In fact this ebullience was what made Uzbekistan cautious in the final. Unlike India, Uzbek did not have a smooth run in the league phase even if it topped the Group (Zimbabwe, Iran and Burkina Faso were its Group opponents) there was a struggle. But then each match was an experiment and each outing provided more food for thought for Borisov. Bikmoev Marat, Saidov, Yaroslav, Suyunov, Konstantin, Shavkat and Innomov Islam names about whom more would be heard, not to forget goalkeeper Nesterov Ignatiy, easily the best goalkeeper of the competition.

India's top-scorer, I. M. Vijayan, being challenged by Jean Paul Habyarimana of Rwanda. India beat Rwanda 3-1 in the league match. -- Pic. MD. YOUSUF-

Ignatiy was one of India's woes in the final, where Uzbekistan missed three key players — Nodirbek, Bikmoev Marat and Ildar. That strengthened the team's resolve and none personified it better than Ignatiy. He stopped a Vijayan try where nine out of ten times the Indian would have emerged the victor. He snuffed Bhutia's carpet drive, plucked any number of aerial balls and in short he was unbeatable and that was the base on which Uzbekistan built its winning path. From caution to attack was a small change in strategy but Uzbekistan heightened India's frustration. Like in chess, it was the end-game that mattered, Innomov proved that leaving Indian goalkeeper Sangram Mukherjee diving in air and falling in despair. The dream had died.

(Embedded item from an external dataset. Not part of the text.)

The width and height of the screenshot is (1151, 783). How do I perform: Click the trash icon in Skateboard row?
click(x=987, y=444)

The Africans may have had a holiday in Hyderabad but as is their wont and natural flair a few names will be remembered from this Games. Like Jimmy Irugah Getete, the man who took Rwanda past Ghana for an unprecedented berth in the African Nations Cup next year and Aziz Belinda. Vusumuzi Nyoni and Albert Mbano were the two noted players from Zimbabwe.

The results: Group league:

Gr `A': India 3 (I.M. Vijayan, M. Suresh, (sub) Ashim Biswas ) beat Rwanda 1 (Aziz Balinda); India 2 (Jatin Singh Bisht, Vijayan) beat Malaysia 0; Rwanda 2 (Jimmy Getete) beat Malaysia 1 (Mohd Yahyah).

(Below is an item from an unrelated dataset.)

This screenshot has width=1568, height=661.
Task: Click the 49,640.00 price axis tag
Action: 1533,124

Gr `B': Zimbabwe 4 (Vusumuzi Nyoni (2), Albert Mbano (2) beat Burkina Faso 1 (Barro Samba Seydou); Uzbekistan 1 (Bikmoev Marat) beat Iran 0; Iran 1 (Syedialal Hosseini) drew with Zimbabwe 1 (Ronald Badza); Uzbekistan 1 (Yaroslav) beat Burkina Faso 0; Zimbabwe 1 (Tsida) drew with Uzbekistan 1 (Suyunov Ihomion); Burkino Faso 2 (Diallo Abdoul, Bationo Germain) beat Iran 1 (Hassan Ashjari).

Semi-finals: India 5 (Vijayan (2), Bhutia (2), Renedy Singh) beat Zimbabwe 3 (Albert Mbano, Mashiri , Simon Chipunza); Uzbekistan 2 (Saidov Mansurjon, Konstantin (golden goal) beat Rwanda 1 (Jimmy Mulisa).

Final: Uzbekistan 1 (Innomov Islam) beat India 0. For bronze: Zimbabwe beat Rwanda 7-5 via penalties (2-2 at full time).